All Products
Search
Document Center

AnalyticDB for PostgreSQL:Statistics collection

Last Updated:Apr 19, 2024

Statistics are important information about data distribution and query performance. You can collect statistics to optimize and execute query plans for your database systems to improve query performance and overall database performance. AnalyticDB for PostgreSQL collects statistics by using ANALYZE statements.

AnalyticDB for PostgreSQL statistics include the database metadata such as the total number of rows, the max and min values, and the number of null values in a table. Statistics are crucial for the query optimizer to generate optimal execution plans. Inaccurate or missing statistics may cause the query optimizer to generate inefficient execution plans. For example, if an indexed table has a large number of rows and the index column is referenced in the WHERE clause for a point query, invalid statistics may cause the query optimizer to traverse the table instead of using indexes. This results in much lower query performance. Appropriate statistics collection can ensure high query performance.

Statistics collection modes

AnalyticDB for PostgreSQL uses the gp_autostats_mode parameter to determine the statistics collection mode.

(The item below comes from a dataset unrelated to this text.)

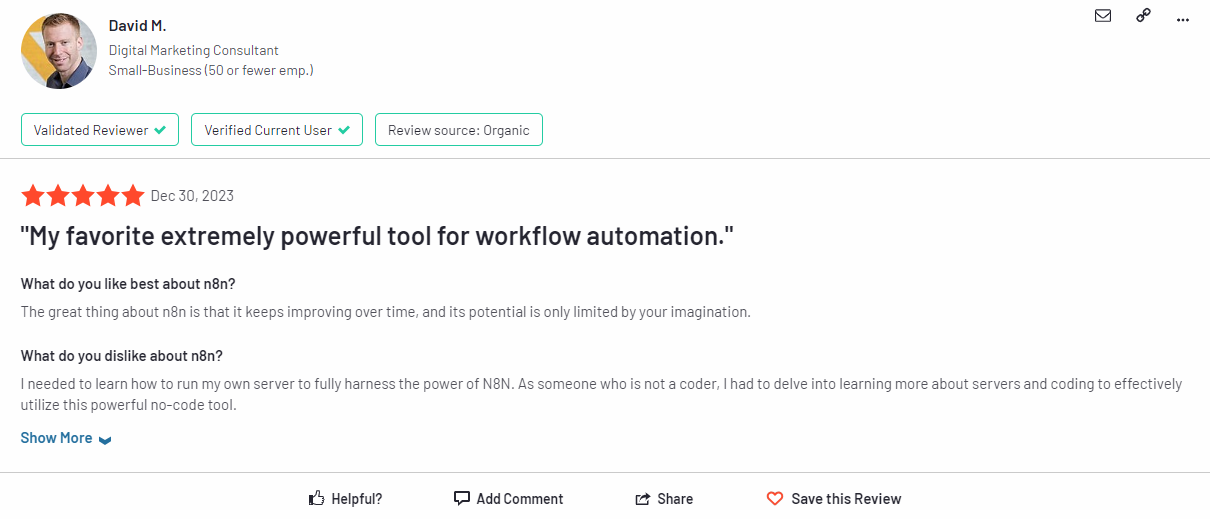Image resolution: width=1210 pixels, height=519 pixels.
Task: Click the thumbs-up Helpful icon
Action: click(317, 498)
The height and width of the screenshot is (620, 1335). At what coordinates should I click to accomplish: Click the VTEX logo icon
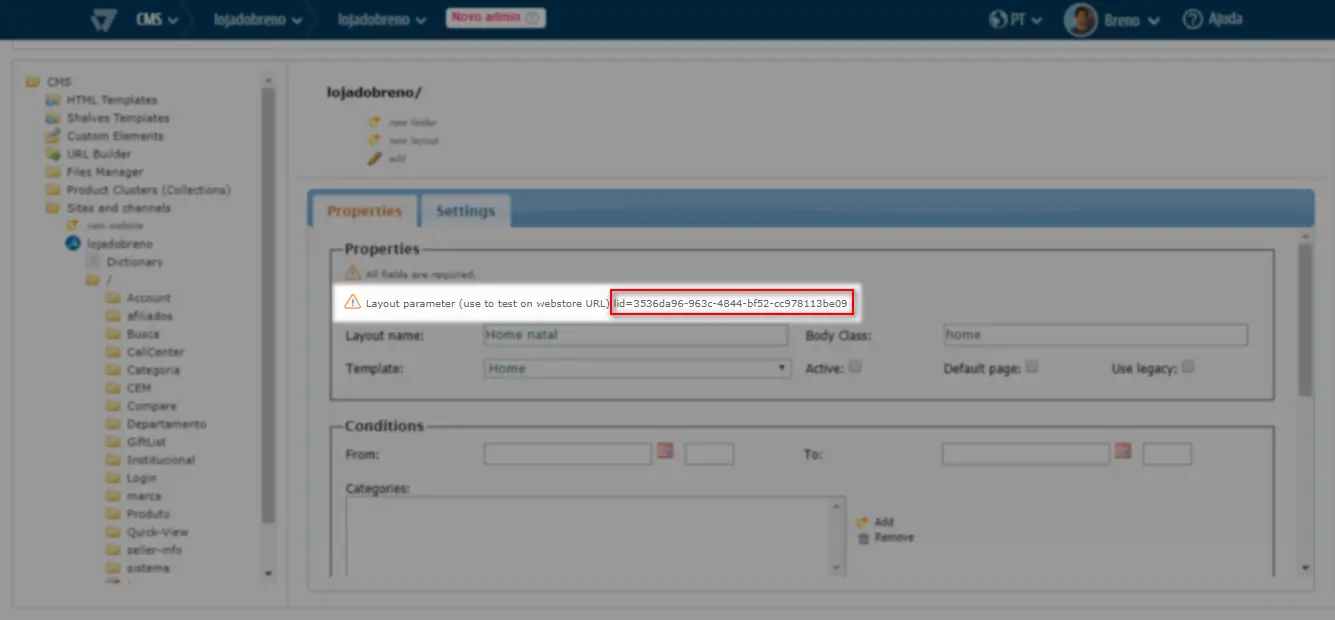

  • none: disables automatic statistics collection. All statistics must be manually collected by using statements.

  • on_no_stats: triggers statistics collection for CREATE TABLE AS SELECT, INSERT, or COPY operations on a table that has no existing statistics. In other cases, statistics must be manually collected by using statements.

  • on_change: triggers statistics collection for CREATE TABLE AS SELECT, INSERT, UPDATE, DELETE, or COPY operations on a table when the number of rows affected exceeds the threshold specified by the gp_autostats_on_change_threshold parameter. This mode is completely automatic and does not need manual statistics collection.

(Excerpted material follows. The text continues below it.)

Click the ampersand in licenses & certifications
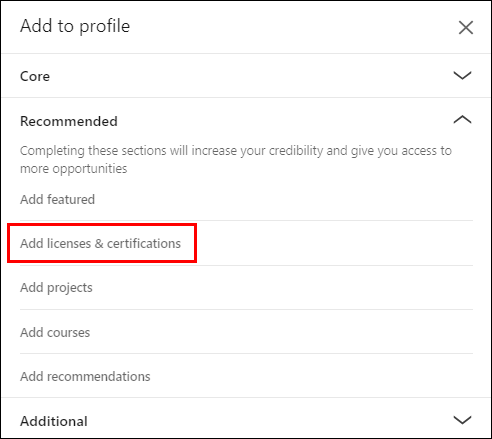 (x=99, y=243)
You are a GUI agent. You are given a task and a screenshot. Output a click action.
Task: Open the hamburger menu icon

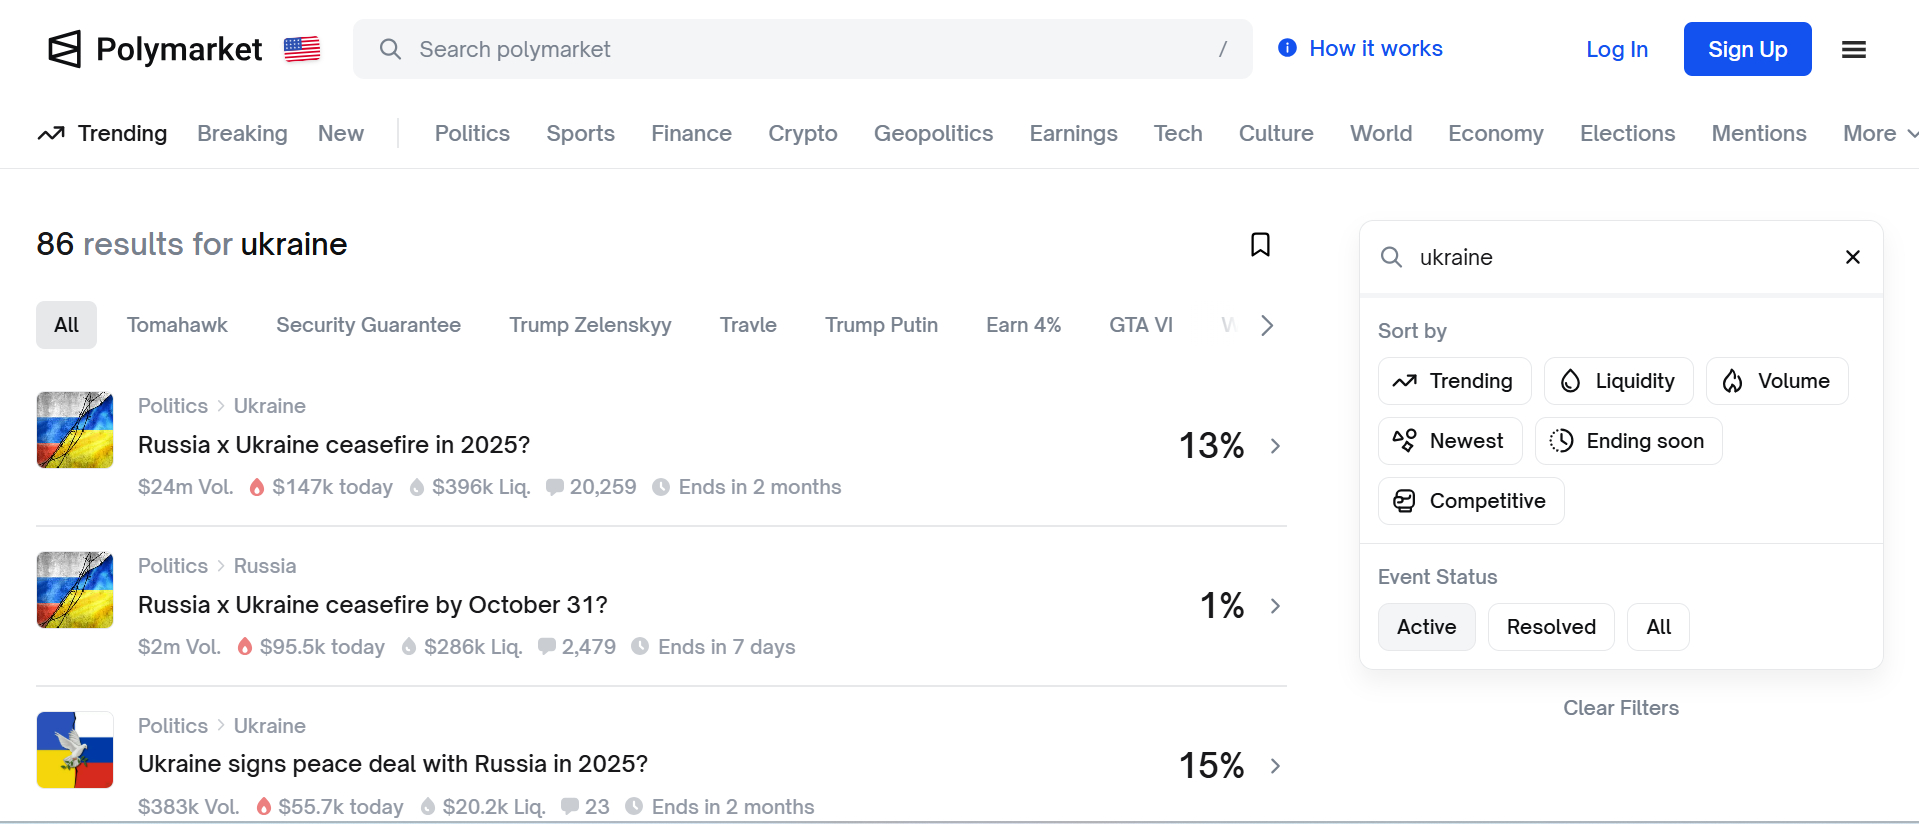click(x=1853, y=49)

SQL statements for manual statistics collection

If the gp_autostats_mode parameter is not set to on_change, the following statements are available for manual statistics collection:

  • To collect statistics on all tables, execute an ANALYZE statement without parameters. This statement may take a long time.

  • To collect statistics on a single table, execute an ANALYZE statement with the table name parameter. Example: ANALYZE t1;.

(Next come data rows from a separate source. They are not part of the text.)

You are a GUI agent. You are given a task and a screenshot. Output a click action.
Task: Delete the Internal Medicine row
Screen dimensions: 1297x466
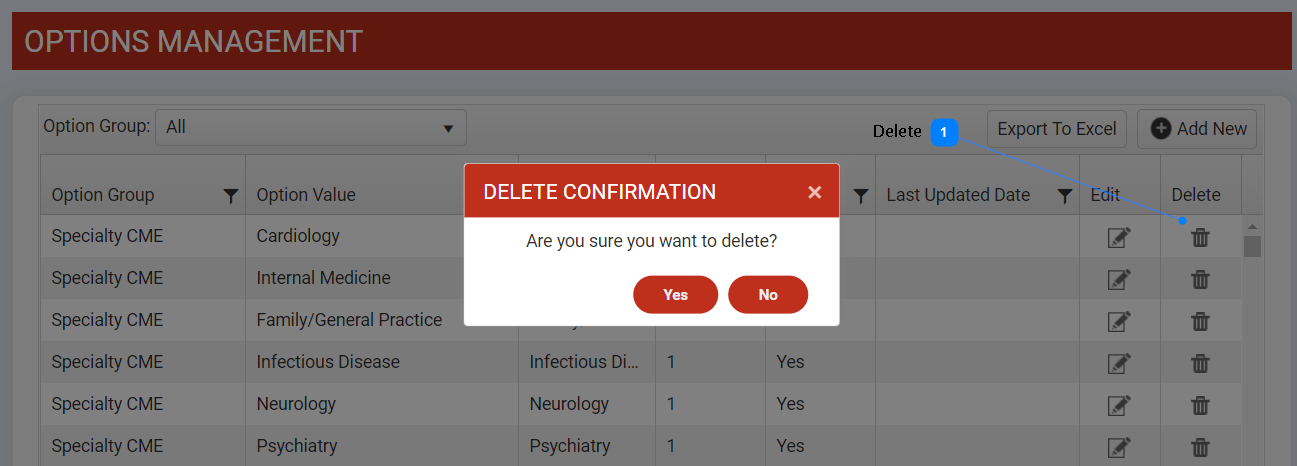coord(1200,279)
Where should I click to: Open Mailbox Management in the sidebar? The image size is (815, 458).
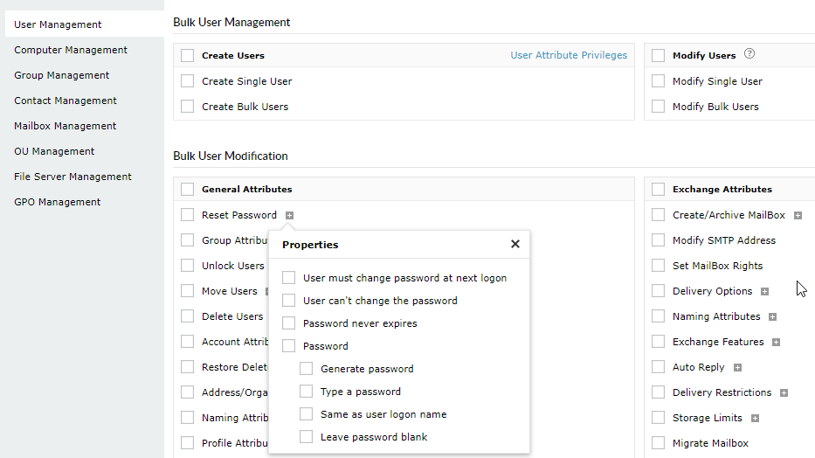coord(65,126)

  • To collect statistics on multiple columns of a table, execute an ANALYZE statement with the table and column name parameters. Example: ANALYZE t1(a, b);.

Scenarios for manual statistics collection

Statistics do not need to be frequently collected. You can execute ANALYZE statements to collect statistics in the following scenarios:

  • Data is imported, more than 20% of data is inserted, updated, or deleted, or indexes are created.

  • Data is frequently inserted, updated, or deleted during extract, transform, load (ETL) tasks.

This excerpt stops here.